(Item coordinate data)
......

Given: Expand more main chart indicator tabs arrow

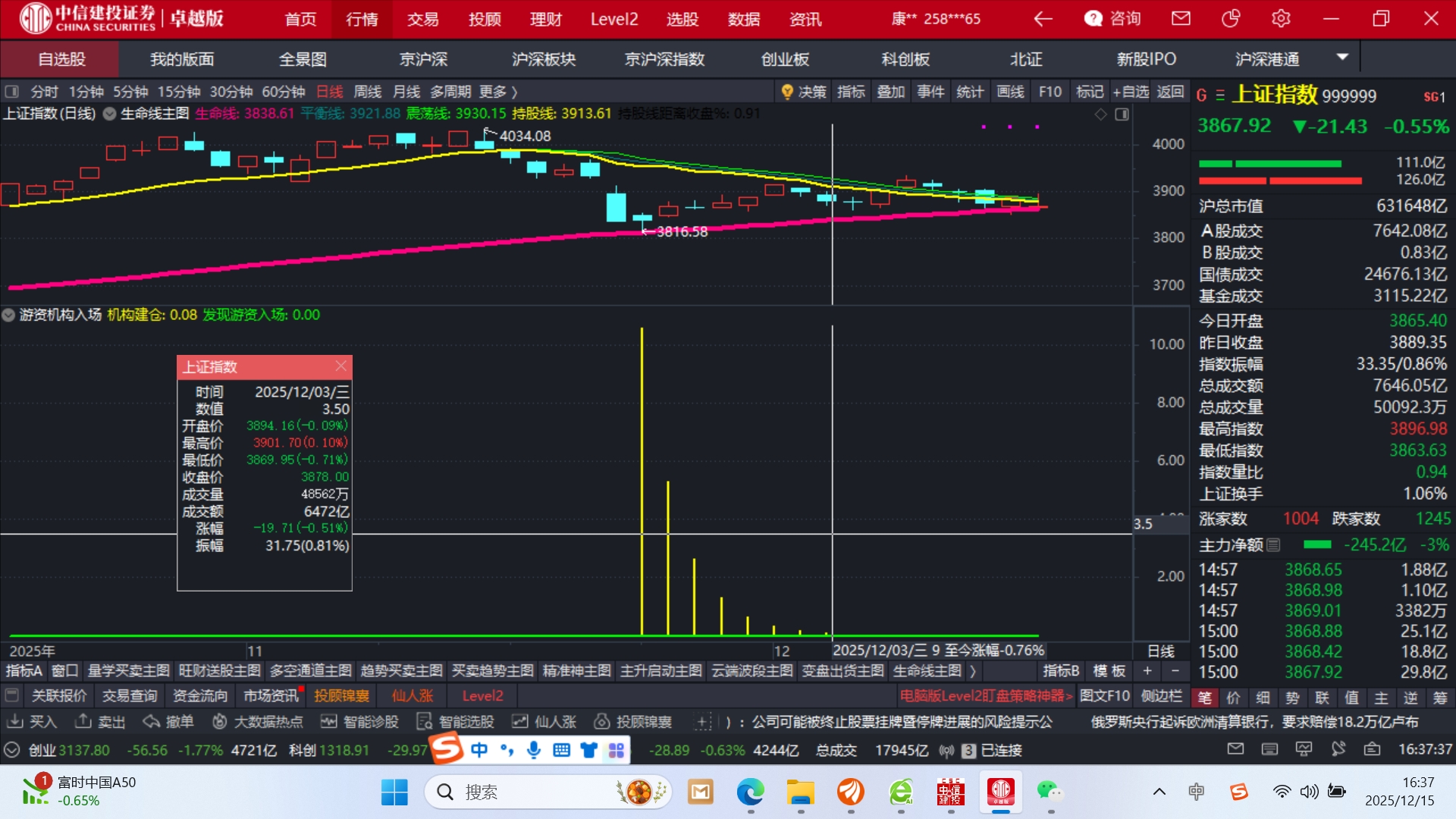Looking at the screenshot, I should [x=973, y=671].
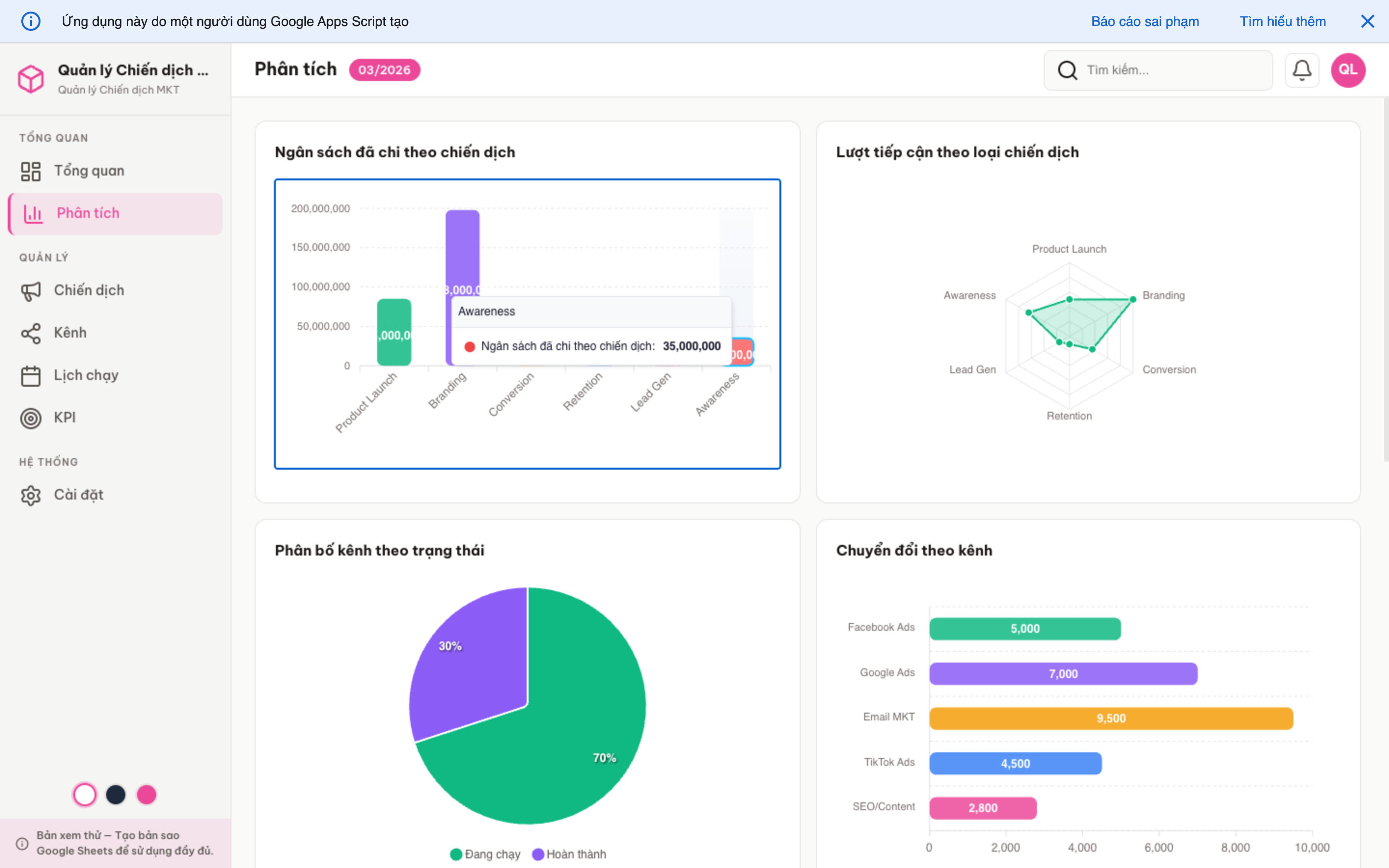Screen dimensions: 1389x868
Task: Open the QL profile avatar
Action: coord(1348,69)
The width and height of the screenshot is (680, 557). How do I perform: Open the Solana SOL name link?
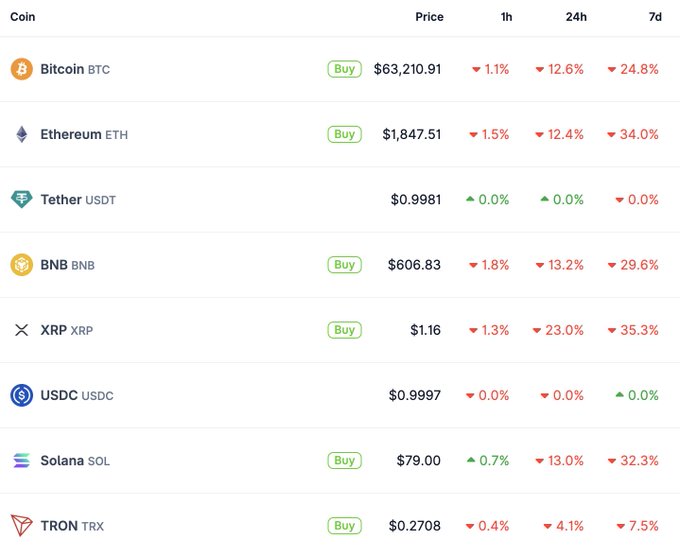(75, 461)
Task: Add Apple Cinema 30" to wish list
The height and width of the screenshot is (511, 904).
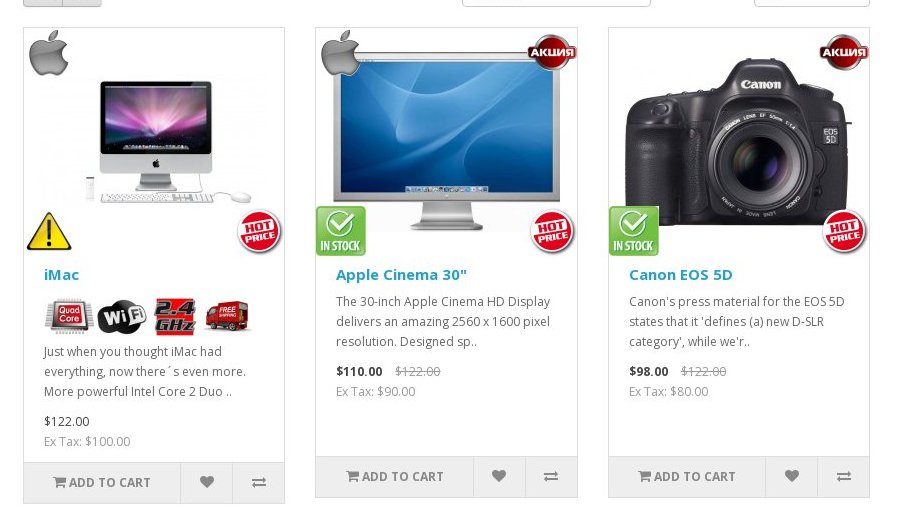Action: point(499,476)
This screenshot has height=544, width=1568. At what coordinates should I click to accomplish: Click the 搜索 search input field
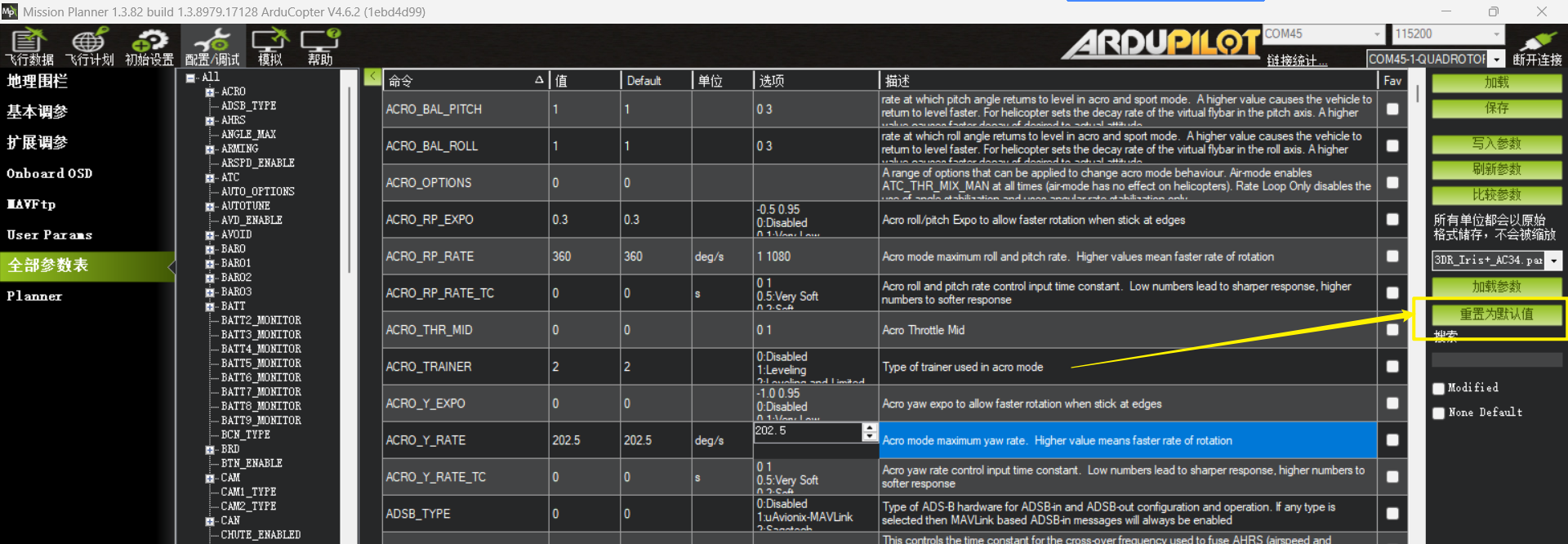tap(1496, 359)
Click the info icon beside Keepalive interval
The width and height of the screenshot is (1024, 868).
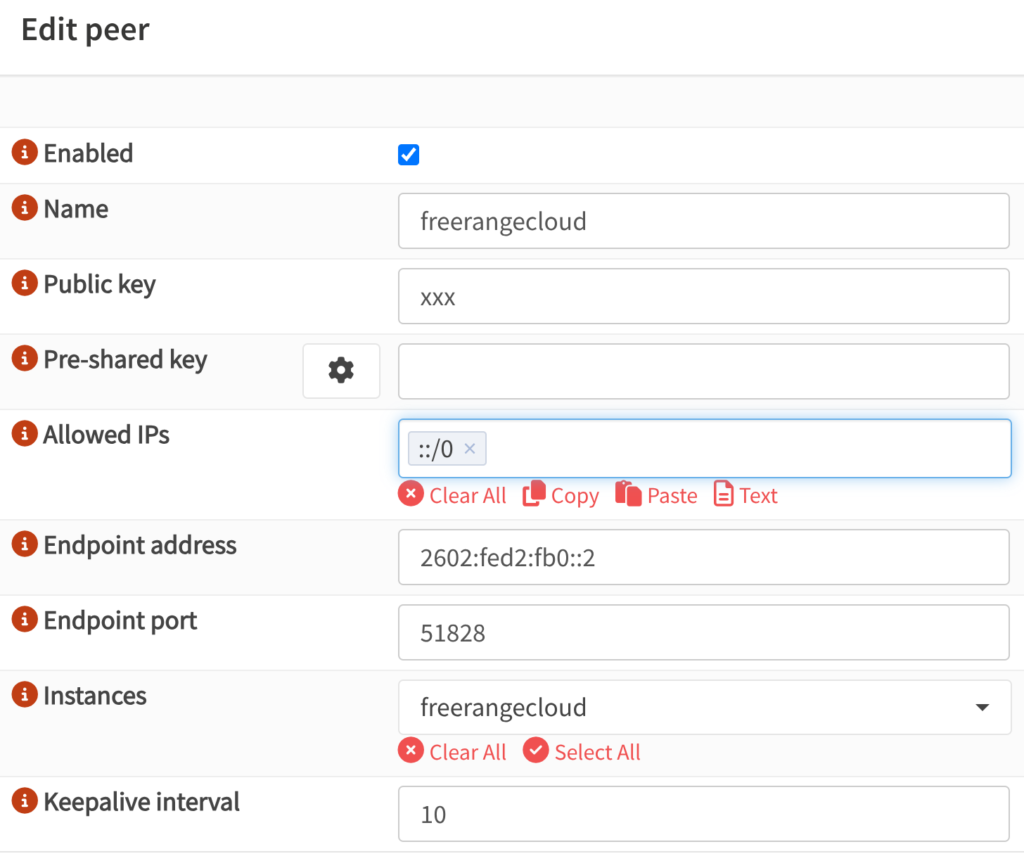[x=24, y=801]
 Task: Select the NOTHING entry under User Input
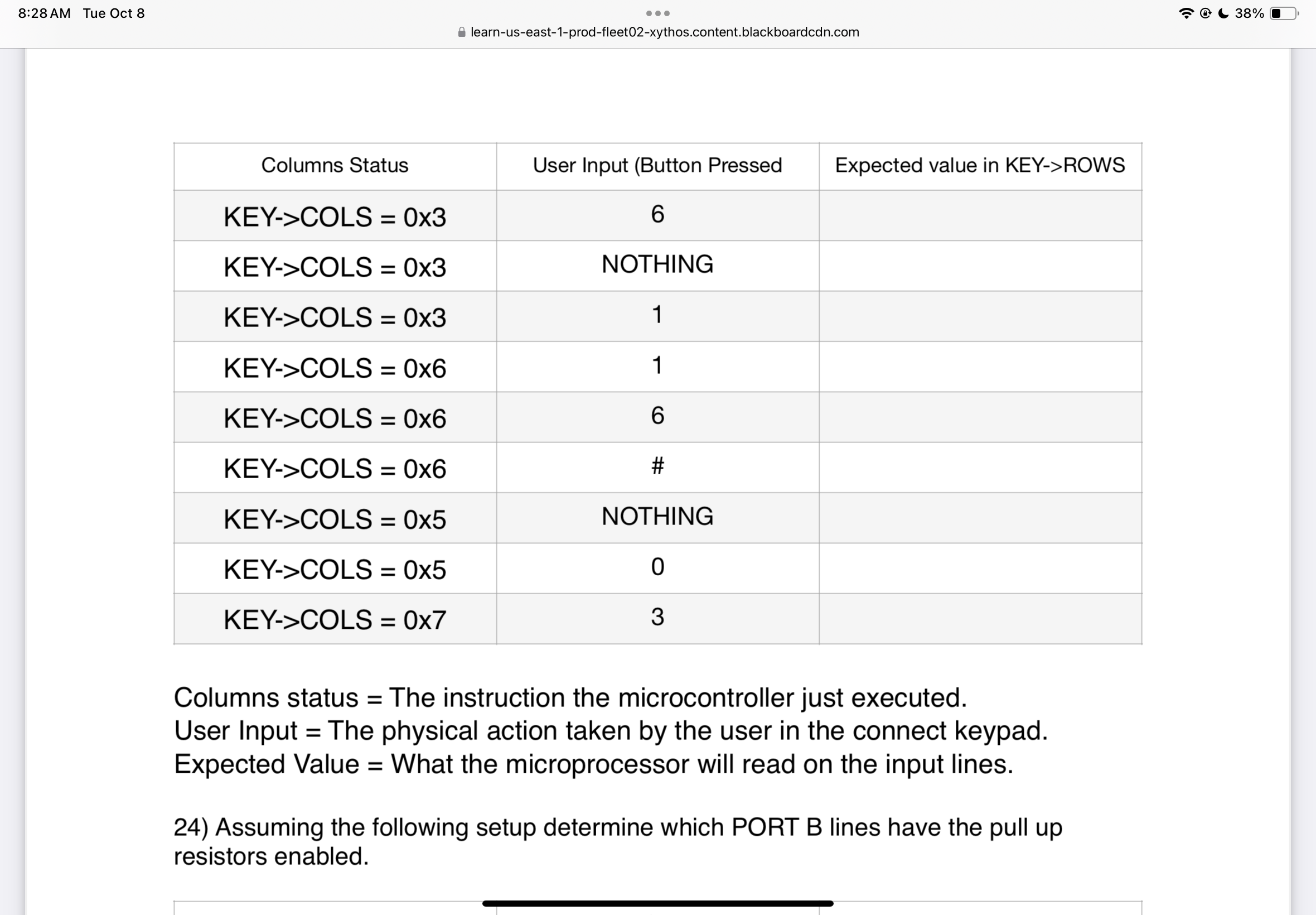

......

▶ [REQUIREMENTS]
Copy out the lines of the material word for word, omitting the pictures from your answer.

▶ [TASK RESPONSE]
Given: Expand more main chart indicator tabs arrow

Looking at the screenshot, I should [x=973, y=671].
Screen dimensions: 1389x868
Task: Open the QL profile avatar
Action: coord(1348,69)
The width and height of the screenshot is (680, 557). How do I perform: Open the Solana SOL name link?
(75, 461)
Task: Add Apple Cinema 30" to wish list
The height and width of the screenshot is (511, 904).
Action: point(499,476)
This screenshot has height=544, width=1568. At what coordinates should I click to accomplish: Click the 搜索 search input field
tap(1496, 359)
Click the info icon beside Keepalive interval
The width and height of the screenshot is (1024, 868).
[x=24, y=801]
 Task: Select the NOTHING entry under User Input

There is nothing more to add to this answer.